### Data
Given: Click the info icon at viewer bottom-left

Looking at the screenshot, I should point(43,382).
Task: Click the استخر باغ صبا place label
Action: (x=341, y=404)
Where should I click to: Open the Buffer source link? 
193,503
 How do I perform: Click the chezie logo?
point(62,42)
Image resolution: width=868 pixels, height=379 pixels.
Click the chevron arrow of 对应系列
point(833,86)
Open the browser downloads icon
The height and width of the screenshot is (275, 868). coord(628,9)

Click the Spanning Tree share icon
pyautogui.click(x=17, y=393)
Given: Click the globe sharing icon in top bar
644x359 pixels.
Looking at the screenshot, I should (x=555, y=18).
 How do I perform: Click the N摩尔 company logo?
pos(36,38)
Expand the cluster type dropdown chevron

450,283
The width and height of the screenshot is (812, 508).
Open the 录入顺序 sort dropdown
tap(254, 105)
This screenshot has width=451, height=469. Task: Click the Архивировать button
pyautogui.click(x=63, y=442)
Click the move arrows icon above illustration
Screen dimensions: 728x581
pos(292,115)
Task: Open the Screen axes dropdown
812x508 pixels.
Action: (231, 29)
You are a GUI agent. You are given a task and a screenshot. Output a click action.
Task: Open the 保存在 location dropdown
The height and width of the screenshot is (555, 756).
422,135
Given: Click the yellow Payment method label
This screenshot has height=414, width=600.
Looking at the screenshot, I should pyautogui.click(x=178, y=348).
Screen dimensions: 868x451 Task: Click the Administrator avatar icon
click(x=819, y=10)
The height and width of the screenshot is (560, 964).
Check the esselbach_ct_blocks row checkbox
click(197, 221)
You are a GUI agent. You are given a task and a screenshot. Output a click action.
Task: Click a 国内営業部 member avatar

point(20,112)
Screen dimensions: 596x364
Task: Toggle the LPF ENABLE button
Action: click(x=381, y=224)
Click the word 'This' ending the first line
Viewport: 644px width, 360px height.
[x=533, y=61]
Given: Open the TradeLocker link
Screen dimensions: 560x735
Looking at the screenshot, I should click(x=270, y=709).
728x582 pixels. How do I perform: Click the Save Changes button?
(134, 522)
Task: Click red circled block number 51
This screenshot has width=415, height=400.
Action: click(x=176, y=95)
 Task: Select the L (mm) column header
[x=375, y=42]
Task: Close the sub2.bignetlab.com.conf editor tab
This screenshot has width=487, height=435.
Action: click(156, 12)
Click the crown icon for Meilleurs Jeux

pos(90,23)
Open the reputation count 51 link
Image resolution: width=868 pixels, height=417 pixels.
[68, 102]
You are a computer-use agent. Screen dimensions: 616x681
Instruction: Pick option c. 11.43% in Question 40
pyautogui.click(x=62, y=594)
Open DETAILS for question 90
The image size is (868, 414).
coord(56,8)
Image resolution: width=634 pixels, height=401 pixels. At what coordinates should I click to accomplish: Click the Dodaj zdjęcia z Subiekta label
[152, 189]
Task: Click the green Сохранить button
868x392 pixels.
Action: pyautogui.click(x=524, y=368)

### Activity
Character for character, reproduce all of the lines above.

### Expected answer
Given: Click the info icon at viewer bottom-left

Looking at the screenshot, I should point(43,382).
Task: Click the استخر باغ صبا place label
Action: (x=341, y=404)
Where should I click to: Open the Buffer source link? 
193,503
 How do I perform: Click the chezie logo?
point(62,42)
Image resolution: width=868 pixels, height=379 pixels.
Click the chevron arrow of 对应系列
point(833,86)
Open the browser downloads icon
The height and width of the screenshot is (275, 868). coord(628,9)

Click the Spanning Tree share icon
pyautogui.click(x=17, y=393)
Given: Click the globe sharing icon in top bar
644x359 pixels.
Looking at the screenshot, I should (x=555, y=18).
 How do I perform: Click the N摩尔 company logo?
pos(36,38)
Expand the cluster type dropdown chevron

450,283
The width and height of the screenshot is (812, 508).
Open the 录入顺序 sort dropdown
tap(254, 105)
This screenshot has width=451, height=469. Task: Click the Архивировать button
pyautogui.click(x=63, y=442)
Click the move arrows icon above illustration
Screen dimensions: 728x581
pos(292,115)
Task: Open the Screen axes dropdown
812x508 pixels.
Action: (231, 29)
You are a GUI agent. You are given a task and a screenshot. Output a click action.
Task: Open the 保存在 location dropdown
The height and width of the screenshot is (555, 756).
422,135
Given: Click the yellow Payment method label
This screenshot has height=414, width=600.
Looking at the screenshot, I should pyautogui.click(x=178, y=348).
Screen dimensions: 868x451 Task: Click the Administrator avatar icon
click(x=819, y=10)
The height and width of the screenshot is (560, 964).
Check the esselbach_ct_blocks row checkbox
click(197, 221)
You are a GUI agent. You are given a task and a screenshot. Output a click action.
Task: Click a 国内営業部 member avatar

point(20,112)
Screen dimensions: 596x364
Task: Toggle the LPF ENABLE button
Action: click(x=381, y=224)
Click the word 'This' ending the first line
Viewport: 644px width, 360px height.
[x=533, y=61]
Given: Open the TradeLocker link
Screen dimensions: 560x735
Looking at the screenshot, I should click(x=270, y=709).
728x582 pixels. How do I perform: Click the Save Changes button?
(134, 522)
Task: Click red circled block number 51
This screenshot has width=415, height=400.
Action: click(x=176, y=95)
 Task: Select the L (mm) column header
[x=375, y=42]
Task: Close the sub2.bignetlab.com.conf editor tab
This screenshot has width=487, height=435.
Action: click(156, 12)
Click the crown icon for Meilleurs Jeux

pos(90,23)
Open the reputation count 51 link
Image resolution: width=868 pixels, height=417 pixels.
[68, 102]
You are a computer-use agent. Screen dimensions: 616x681
Instruction: Pick option c. 11.43% in Question 40
pyautogui.click(x=62, y=594)
Open DETAILS for question 90
The image size is (868, 414).
coord(56,8)
Image resolution: width=634 pixels, height=401 pixels. At what coordinates should I click to accomplish: Click the Dodaj zdjęcia z Subiekta label
[152, 189]
Task: Click the green Сохранить button
868x392 pixels.
Action: pyautogui.click(x=524, y=368)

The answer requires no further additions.